Estados Unidos anunció este lunes una nueva oleada de ataques contra objetivos militares en Irán, en una escalada del conflicto que mantiene en máxima tensión a Oriente Medio. Según el Comando Central de Estados Unidos (CENTCOM), la operación estuvo dirigida contra sistemas de defensa aérea iraníes con el objetivo de reducir su capacidad para responder a futuras acciones militares.
Las autoridades estadounidenses aseguraron que los bombardeos alcanzaron radares, baterías antiaéreas y otras instalaciones militares estratégicas, aunque hasta el momento no han precisado el alcance total de los daños ni han informado sobre posibles bajas.
La ofensiva ocurre en medio de una rápida escalada de enfrentamientos entre ambos países, marcada por ataques cruzados y una creciente tensión en torno al estrecho de Ormuz, una de las principales rutas del comercio mundial de petróleo.

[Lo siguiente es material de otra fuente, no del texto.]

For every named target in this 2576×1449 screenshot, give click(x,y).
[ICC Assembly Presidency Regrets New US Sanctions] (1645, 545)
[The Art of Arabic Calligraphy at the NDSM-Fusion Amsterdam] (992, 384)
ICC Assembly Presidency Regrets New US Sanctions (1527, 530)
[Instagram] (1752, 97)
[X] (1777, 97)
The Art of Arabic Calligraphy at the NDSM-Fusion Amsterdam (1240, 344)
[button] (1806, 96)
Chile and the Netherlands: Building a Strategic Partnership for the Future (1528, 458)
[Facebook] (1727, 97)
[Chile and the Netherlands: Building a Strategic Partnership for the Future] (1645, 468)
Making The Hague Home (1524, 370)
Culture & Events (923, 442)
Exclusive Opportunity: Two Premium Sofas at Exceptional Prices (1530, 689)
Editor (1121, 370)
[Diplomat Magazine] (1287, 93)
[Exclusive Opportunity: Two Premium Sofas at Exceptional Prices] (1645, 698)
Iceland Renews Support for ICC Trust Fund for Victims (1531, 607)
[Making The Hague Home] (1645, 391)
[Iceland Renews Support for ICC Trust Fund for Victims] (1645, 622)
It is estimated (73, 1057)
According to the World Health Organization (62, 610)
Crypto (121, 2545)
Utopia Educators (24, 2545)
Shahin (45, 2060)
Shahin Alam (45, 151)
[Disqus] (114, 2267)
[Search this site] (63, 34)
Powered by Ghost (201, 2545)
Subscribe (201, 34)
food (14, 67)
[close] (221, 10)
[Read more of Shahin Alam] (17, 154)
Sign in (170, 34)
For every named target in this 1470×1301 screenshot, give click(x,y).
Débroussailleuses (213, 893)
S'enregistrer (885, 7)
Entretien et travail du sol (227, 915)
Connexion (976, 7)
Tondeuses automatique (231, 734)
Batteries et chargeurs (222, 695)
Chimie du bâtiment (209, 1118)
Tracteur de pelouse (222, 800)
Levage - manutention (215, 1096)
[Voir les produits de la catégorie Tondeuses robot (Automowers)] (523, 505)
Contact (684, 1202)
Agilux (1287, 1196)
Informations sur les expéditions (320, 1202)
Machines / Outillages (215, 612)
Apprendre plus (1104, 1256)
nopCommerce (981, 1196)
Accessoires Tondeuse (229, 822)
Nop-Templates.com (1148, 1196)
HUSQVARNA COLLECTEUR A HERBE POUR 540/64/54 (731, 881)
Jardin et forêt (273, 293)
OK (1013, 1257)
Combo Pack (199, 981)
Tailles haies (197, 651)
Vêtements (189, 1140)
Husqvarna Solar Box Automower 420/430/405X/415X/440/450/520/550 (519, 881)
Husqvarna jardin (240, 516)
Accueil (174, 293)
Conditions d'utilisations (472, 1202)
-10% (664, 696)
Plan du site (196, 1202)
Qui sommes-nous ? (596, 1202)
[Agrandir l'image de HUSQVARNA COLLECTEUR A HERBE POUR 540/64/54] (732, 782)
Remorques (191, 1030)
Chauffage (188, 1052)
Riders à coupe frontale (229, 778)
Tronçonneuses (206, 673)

Washington sostiene que sus operaciones buscan garantizar la libertad de navegación y debilitar la capacidad militar iraní.
Por su parte, Irán denunció los bombardeos como una violación de su soberanía y respondió con ataques contra instalaciones militares estadounidenses en varios países de la región, entre ellos Jordania, Baréin, Kuwait y Omán, según informaron medios oficiales iraníes y diversas agencias internacionales.
La comunidad internacional sigue con preocupación el desarrollo de la crisis, mientras varios gobiernos han reiterado sus llamados a evitar una mayor escalada que pueda extender el conflicto a toda la región del Golfo Pérsico.